AUGUST The Thirtieth
HOW TO DELIGHT IN THE WORD
Psalm 119:97, 98, 99, 100, 101, 102, 103, 104.
A
MAN may measure his growth in grace by his growing delight in the speech
of the Lord. When His words are unwelcome in my ears, when they are an
intrusion which mars my pleasures, it is clear I am still in the far
country of revolt. But if His words make “music in my ears,” if the Lord’s
conversation is the very marrow of the feast, then I have entered into the
circle of His intimate friends. When His words taste sweet, even with a
bare board, I am “in heavenly places with Christ.”
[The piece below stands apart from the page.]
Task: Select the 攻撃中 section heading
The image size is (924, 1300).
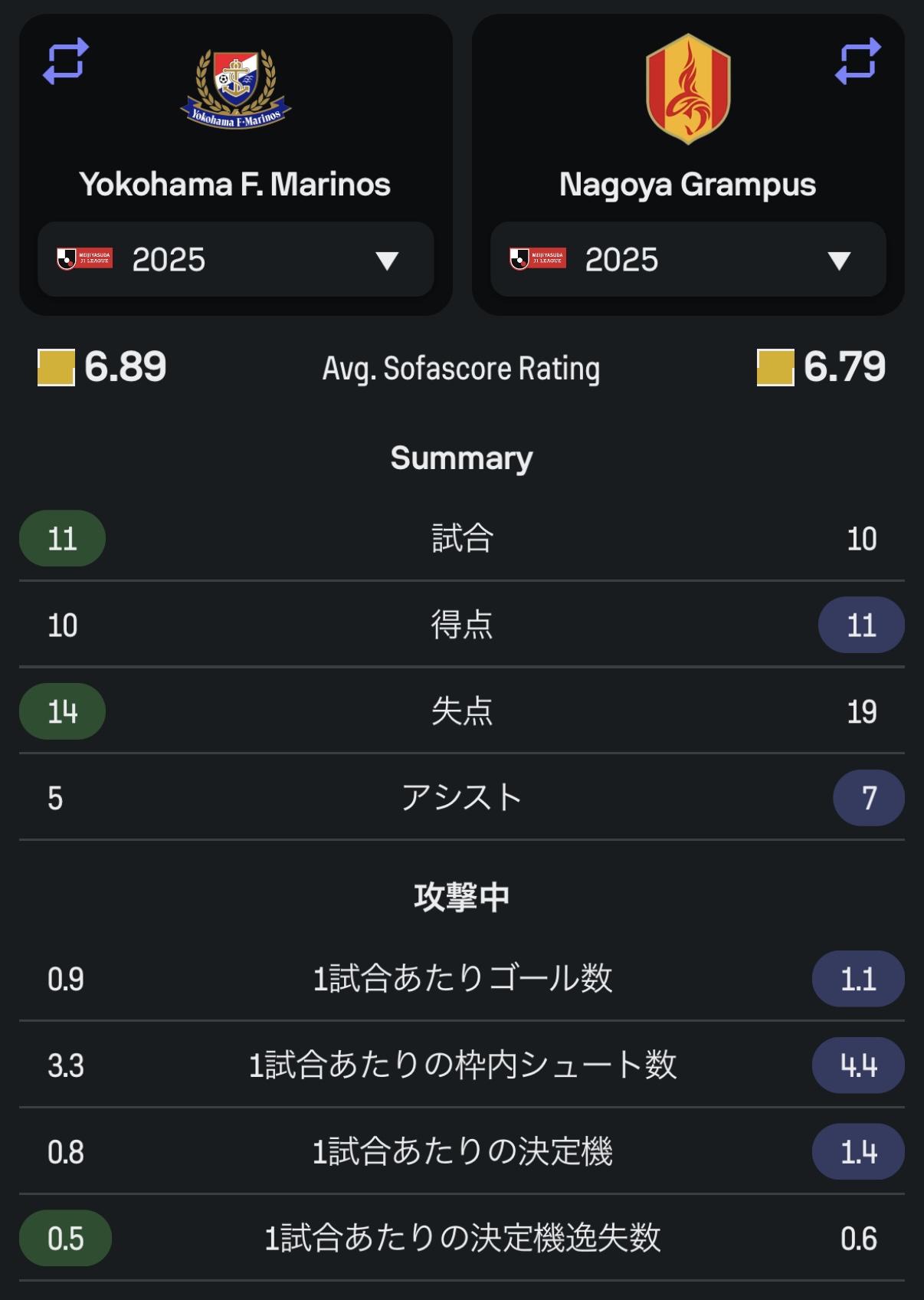Action: [461, 897]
And how can I attain unto this spiritual delight? Well, first of all I
must make “His testimonies my meditations.” Our doctors tell us that the
only way to taste the real savour of food is to masticate it well. Bolted
food never unlocks its essences. And meditation is just mental
mastication. To “turn the word over” in my mind will help to disburden its
treasure.
And then I must diligently put the word into practice. “I have not
departed from Thy judgments.” There is nothing like obedience for setting
free a spiritual essence. “The secret of the Lord is with them that fear
Him.”
AUGUST The Thirty-first
THE REAL GAINS AND LOSSES
“Godliness with contentment is great gain.”
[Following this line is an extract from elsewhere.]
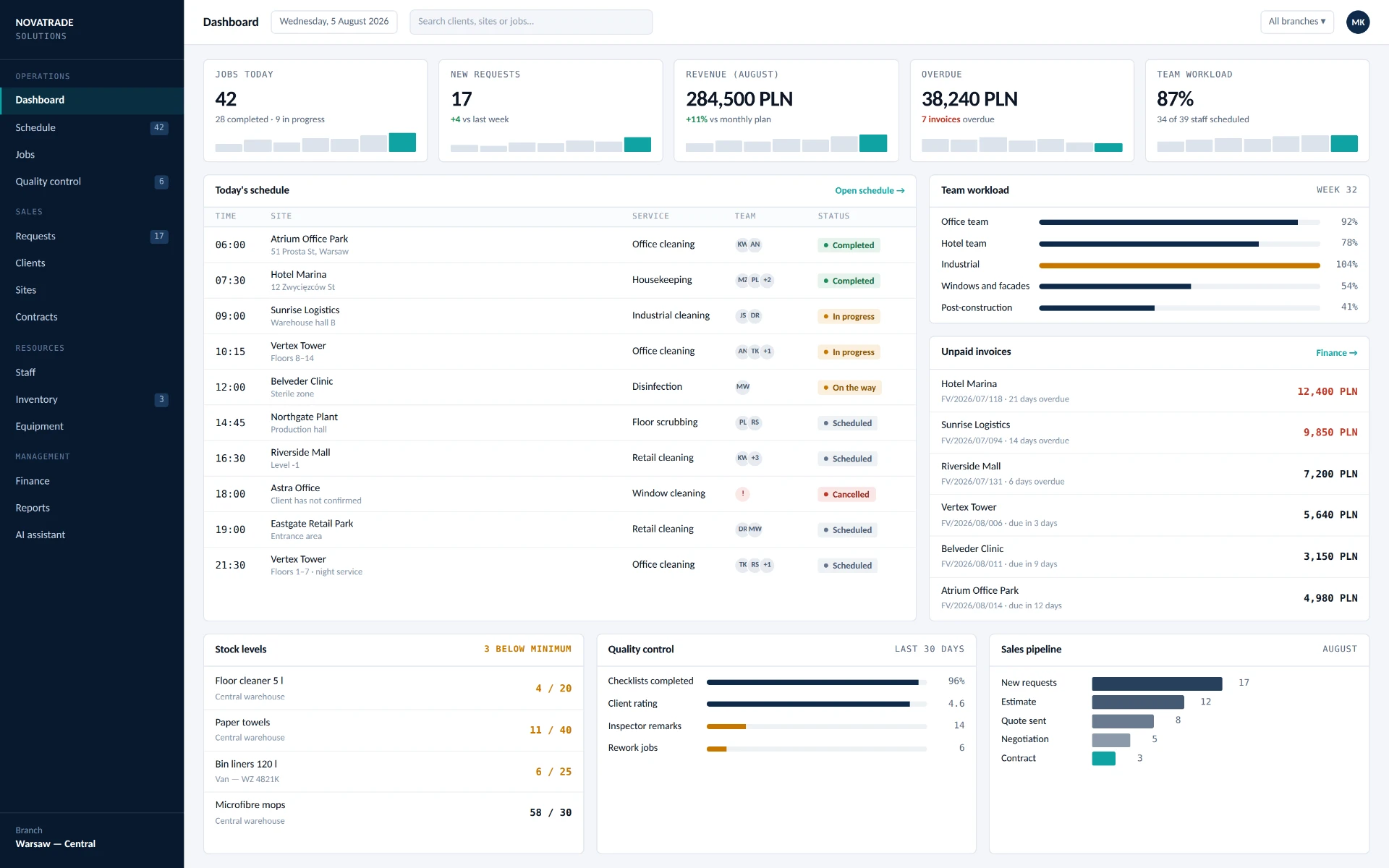Viewport: 1389px width, 868px height.
Task: Click the Inventory badge showing 3
Action: pos(161,399)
—1Timothy 6:6, 7, 8, 9, 10, 11, 12, 13, 14, 15, 16.
AND so I must go into my heart if I would make a true estimate of my gains
and losses. The calculation is not to be made in my bank-books, or as I
stride over my broad acres, or inspect my well-filled barns. These are the
mere outsides of things, and do not enter into the real balance-sheet of
my life. We can no more estimate the success of a life by methods like
these than we can adjudge an oil-painting by the sense of smell.
What is my stock of godliness? That is one of the test questions. What are
my treasures of contentment? What about peace and joy, and hallowed and
blessed carelessness? How much pure laughter rings in my life? How much
bird-music is heard in the chambers of my heart? Is the note of praise to
be found in the streets of my soul? Am I rich in these things or
pathetically poor? “By these things men live,” and therefore of these
things will I make my balance-sheet and reckon up my gains.